Persistent pesticides have been another problem. Federal courts have twice asked Ruckelshaus to consider halting the sale of DDT, and a panel of independent scientists recommended that the chemicals be phased out as soon as possible. While Ruckelshaus has limited the use of some forms of pesticides, he has committed himself to no final action on DDT pending the completion of exhaustive public hearings on whether to ban it. "It's vital that the decisions are taken in the open," he insists. "The public simply must believe that the decisions are taken to protect public health."
Public health is the key consideration in many of the laws that Ruckelshaus must enforce. But it is not the only standard; the EPA also has to take into account what one official directive terms "socioeconomic considerations." This broad mandate causes some environmentalists to fear that the EPA's role may be weakened by the Nixon Administration, whose first priority is clearly to stimulate the sluggish economy. Conservationists are thus keenly watching Ruckelshaus' every move--particularly in the enforcement of Senator Edmund Muskie's Clean Air Act--to spot any laxity. Another test: EPA's attitude toward Muskie's tough water bill now before Congress.
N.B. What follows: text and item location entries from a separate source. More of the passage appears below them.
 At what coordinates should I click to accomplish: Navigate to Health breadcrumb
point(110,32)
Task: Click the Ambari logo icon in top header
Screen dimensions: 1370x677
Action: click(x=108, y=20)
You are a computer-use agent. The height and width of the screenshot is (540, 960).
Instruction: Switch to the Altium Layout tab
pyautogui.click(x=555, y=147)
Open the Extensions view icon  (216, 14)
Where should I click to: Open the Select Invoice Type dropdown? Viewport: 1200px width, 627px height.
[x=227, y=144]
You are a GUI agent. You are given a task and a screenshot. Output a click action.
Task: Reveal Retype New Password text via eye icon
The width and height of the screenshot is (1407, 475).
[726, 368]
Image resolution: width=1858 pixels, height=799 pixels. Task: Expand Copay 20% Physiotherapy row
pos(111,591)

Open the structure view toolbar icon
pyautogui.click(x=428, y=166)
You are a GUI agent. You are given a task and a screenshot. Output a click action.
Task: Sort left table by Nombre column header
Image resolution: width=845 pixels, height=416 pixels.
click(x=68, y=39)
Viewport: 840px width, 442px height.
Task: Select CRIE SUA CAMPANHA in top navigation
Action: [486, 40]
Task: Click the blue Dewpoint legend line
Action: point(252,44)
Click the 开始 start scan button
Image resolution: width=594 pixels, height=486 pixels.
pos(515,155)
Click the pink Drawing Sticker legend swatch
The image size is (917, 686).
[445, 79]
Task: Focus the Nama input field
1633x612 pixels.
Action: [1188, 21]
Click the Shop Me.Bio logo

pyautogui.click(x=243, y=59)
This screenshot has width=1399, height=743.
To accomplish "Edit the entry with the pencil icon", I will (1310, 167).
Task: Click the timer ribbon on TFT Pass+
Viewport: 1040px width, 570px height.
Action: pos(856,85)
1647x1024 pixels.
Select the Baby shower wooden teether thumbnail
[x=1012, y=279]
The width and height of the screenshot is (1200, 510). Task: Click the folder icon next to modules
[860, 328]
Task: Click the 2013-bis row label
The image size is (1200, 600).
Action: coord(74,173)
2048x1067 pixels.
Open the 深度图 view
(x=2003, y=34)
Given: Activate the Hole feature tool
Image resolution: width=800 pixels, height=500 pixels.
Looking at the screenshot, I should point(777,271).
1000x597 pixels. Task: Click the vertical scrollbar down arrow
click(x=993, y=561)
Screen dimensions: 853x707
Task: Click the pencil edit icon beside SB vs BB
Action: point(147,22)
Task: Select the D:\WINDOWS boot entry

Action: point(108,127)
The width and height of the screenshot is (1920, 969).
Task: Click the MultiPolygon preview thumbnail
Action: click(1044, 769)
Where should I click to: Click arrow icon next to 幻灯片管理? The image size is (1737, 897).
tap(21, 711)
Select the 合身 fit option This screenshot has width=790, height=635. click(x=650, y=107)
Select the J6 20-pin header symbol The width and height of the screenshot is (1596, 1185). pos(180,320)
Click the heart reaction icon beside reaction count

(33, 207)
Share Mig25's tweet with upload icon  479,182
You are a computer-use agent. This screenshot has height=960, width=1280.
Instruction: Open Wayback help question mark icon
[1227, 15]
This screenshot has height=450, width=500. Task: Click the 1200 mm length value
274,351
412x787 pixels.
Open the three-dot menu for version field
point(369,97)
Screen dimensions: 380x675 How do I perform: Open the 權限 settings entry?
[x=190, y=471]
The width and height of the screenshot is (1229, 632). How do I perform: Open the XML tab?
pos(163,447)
Ardent environmentalist though he is, Ruckelshaus is also a realist--and an unwavering Nixon supporter. So he will go along with such a balancing of all the priorities without sacrificing the environment. Ruckelshaus believes EPA has already laid the foundations for "a dramatic improvement in air and water quality within the next four or five years. The momentum is there." Indeed, his ostensible political opponents do not disagree--not even Muskie, who considers himself the original Mr. Clean of the environment. Says one of the Senator's top advisers: "Ruckelshaus would be the first holdover of a Muskie Administration."